What is needed: From the first line to the last, repeat the records exactly and skip the pictures.
┏━━
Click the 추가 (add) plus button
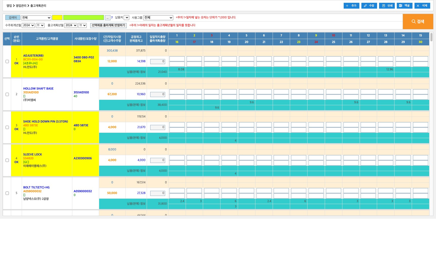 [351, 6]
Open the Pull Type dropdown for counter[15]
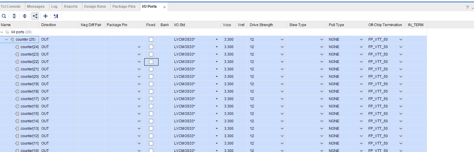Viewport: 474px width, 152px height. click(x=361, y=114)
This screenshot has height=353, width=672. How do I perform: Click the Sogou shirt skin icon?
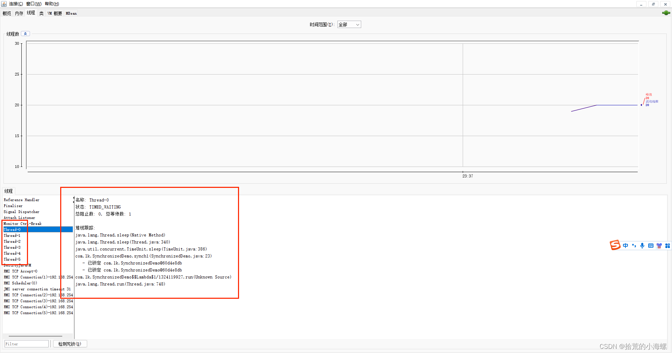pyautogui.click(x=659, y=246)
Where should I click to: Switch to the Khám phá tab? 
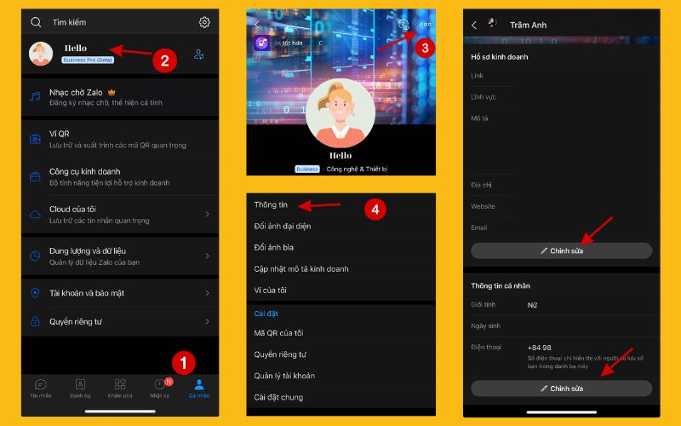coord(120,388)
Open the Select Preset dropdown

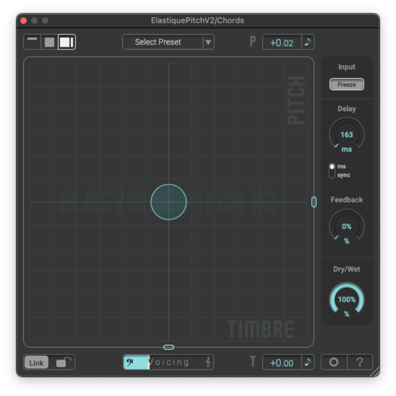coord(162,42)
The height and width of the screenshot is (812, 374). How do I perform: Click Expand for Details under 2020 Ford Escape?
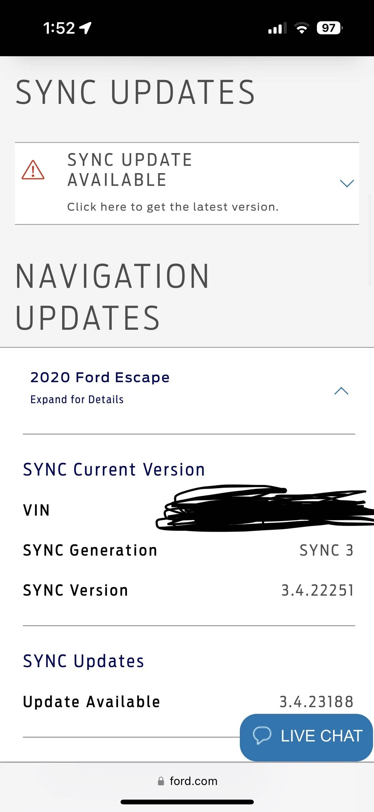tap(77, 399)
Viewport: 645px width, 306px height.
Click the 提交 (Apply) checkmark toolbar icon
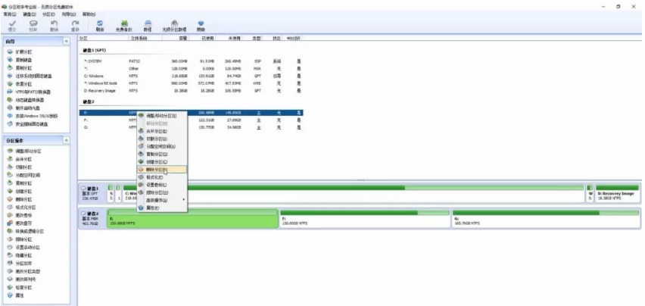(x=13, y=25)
┗━━
Answer to the exercise:
Click the 추가 (add) plus button
 [351, 6]
Open the Pull Type dropdown for counter[15]
Viewport: 474px width, 152px height. click(x=361, y=114)
This screenshot has height=353, width=672. How do I perform: Click the Sogou shirt skin icon?
pyautogui.click(x=659, y=246)
Where should I click to: Switch to the Khám phá tab? 
coord(120,388)
Open the Select Preset dropdown

coord(162,42)
The height and width of the screenshot is (812, 374). How do I perform: Click Expand for Details under 2020 Ford Escape?
tap(77, 399)
Viewport: 645px width, 306px height.
Click the 提交 (Apply) checkmark toolbar icon
(x=13, y=25)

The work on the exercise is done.